The make-up of families is changing and theatre-producers need to ensure that what they create reflects this new reality.
Thinking of the British family solely as the traditional combination of a married man and woman and their two children is as out of touch as assuming that all British family theatre productions must involve seven dwarves and two ugly sisters. To think of every child’s theatre experience as pantomime would rile many theatre producers, so why can’t we rid ourselves of unhelpful assumptions when considering family audiences?
The very nature of family in the UK continues to change: women are more in control of whether they become mothers, fitting such decisions around careers; more men are staying at home with the kids; children find themselves living with grandparents or with older siblings taking a lead parental role. Same sex couples now marry and have families. None of these scenarios are difficult to imagine, but how many theatre-makers think as radically as the social changes taking place around them?
Evidence suggests that theatre is in real danger of losing a generation if it doesn’t keep pace with changes in family life. Arts Council England’s (ACE) Taking Part survey stated that, between 2010 and 2013, the proportion of primary school pupils taking part in theatre and dance participation fell from 49% to 33%. The decline was greatest among children from ethnic minority backgrounds and reflects a worrying trend, evidence of which can be observed among most theatre audiences. While other factors are undoubtedly an influence, ignorance of new family models in our engagement, research, writing and production can only undermine the relevance of theatre in their lives.
Family Matters is a project led by my organisation, Z-arts, based in Manchester. The project has engaged with writers whose family backgrounds sit outside the traditional nuclear model, asking them to combine personal experience with their artistic gift. Among the contributors are a six-year-old boy and his gay, single mother, and a professional and Muslim male whose homosexuality remains an elephant in the room. This is the intended first step towards a meaningful dialogue – a movement even – to help us better represent audiences.

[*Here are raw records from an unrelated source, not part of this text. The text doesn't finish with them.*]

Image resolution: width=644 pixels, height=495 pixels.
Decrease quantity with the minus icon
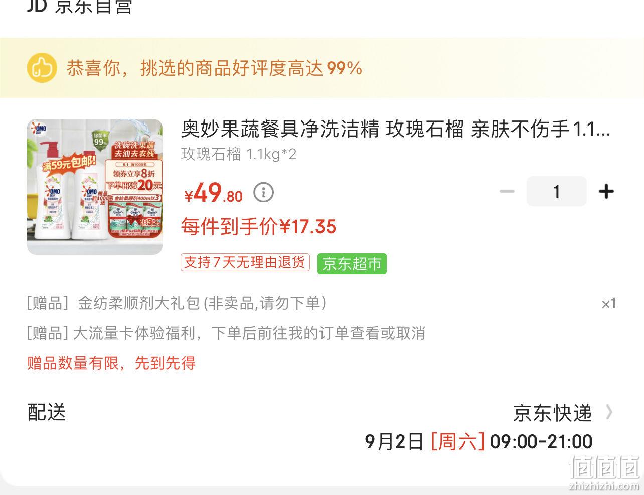[x=507, y=191]
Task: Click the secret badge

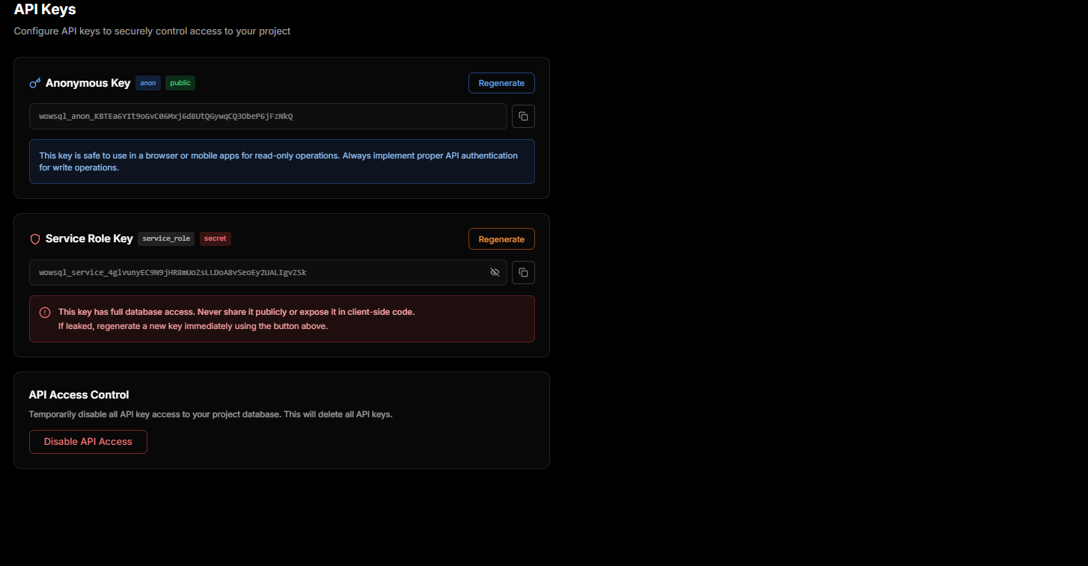Action: 216,239
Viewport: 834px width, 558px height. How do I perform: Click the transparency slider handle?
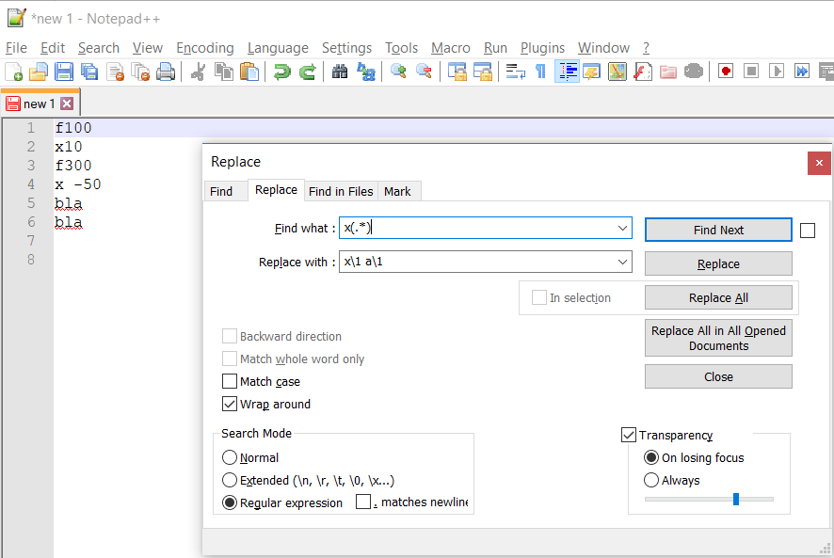tap(735, 499)
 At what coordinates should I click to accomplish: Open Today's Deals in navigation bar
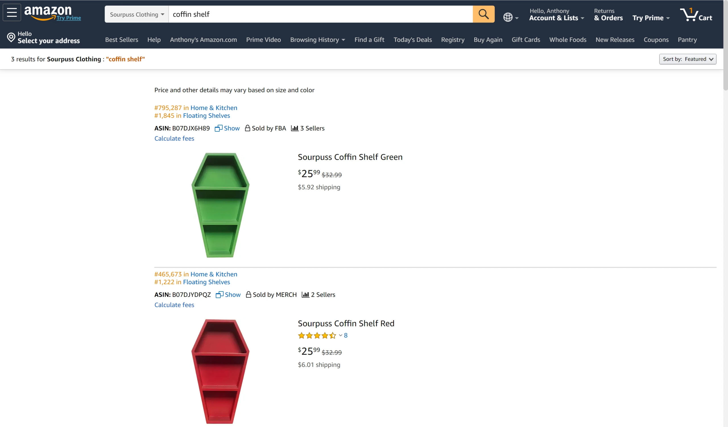tap(412, 40)
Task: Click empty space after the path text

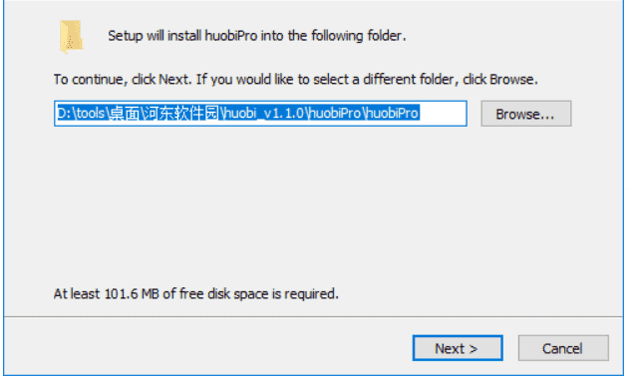Action: (x=443, y=114)
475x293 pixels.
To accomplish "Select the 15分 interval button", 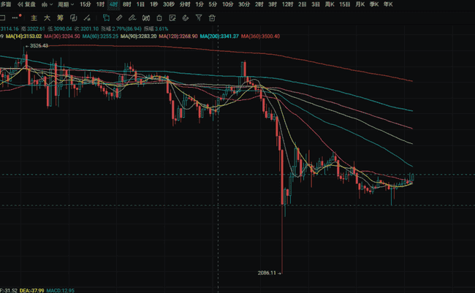I will pyautogui.click(x=86, y=4).
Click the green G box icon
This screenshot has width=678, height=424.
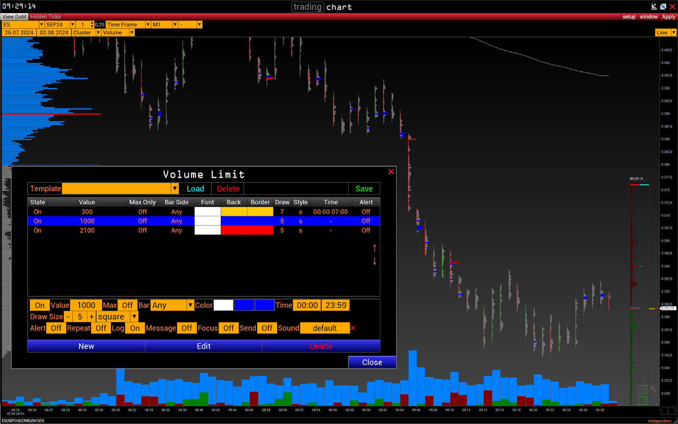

Poet Louise Wallwein has written about meeting her birth mother three decades after being given up for adoption. Involvement in the arts has afforded her the freedom to work as an accepted “outsider” who values honesty above all else. “My work is, for me, the stories I need to tell and to keep an audience engaged,” she says. “I think audiences respect the truth and they love good, honest storytelling much more than either being preached at or being patronised. It’s time for us artists to be asking the right questions, where perhaps there are scary answers to uncomfortable truths.”
Children’s literature can be seen to take more risks than theatre, a prime example being author Jacqueline Wilson and her famous character Tracy Beaker, who lives in “the dumping ground” care home as a result of parental neglect. Wilson’s books sell in their tens of millions, so the appetite and audience is quite clearly there. Theatre can afford to be as brave.
Of course, not all theatre for families misses the mark, evidenced by the runaway success of National Theatre’s Warhorse. It pulls no punches in laying bare the gut-wrenching futility of war, yet utilises the theatre-makers’ artistic gifts to create a smash hit. Can the same ever be done for a production featuring a gay, mixed-race couple and their children?
Half Moon Theatre responds to community need in London’s Tower Hamlets borough. “We’re not talking about retelling stories, but theatre needs to be a reflection of people’s lives,” says Chris Elwell, company director and CEO. “One of our pieces, Baa Moo Yellow Dog, was about a boy in a tower block, which was colourful and fun like other children’s shows, but the feedback told us it was such a success because it was a world the audience recognised.”
Theatre for families needs to tell stories that have relevance and appeal to all generations; it needs to inspire, excite and challenge. But most of all, it needs people to leave a performance thinking: “great, that was for me!” The challenge to present work that is affordable, but of a high enough quality to gain audiences’ trust and tells stories that relate to them, is going to be really hard work. Do we have the stomach for it, or are we really content to lose a generation?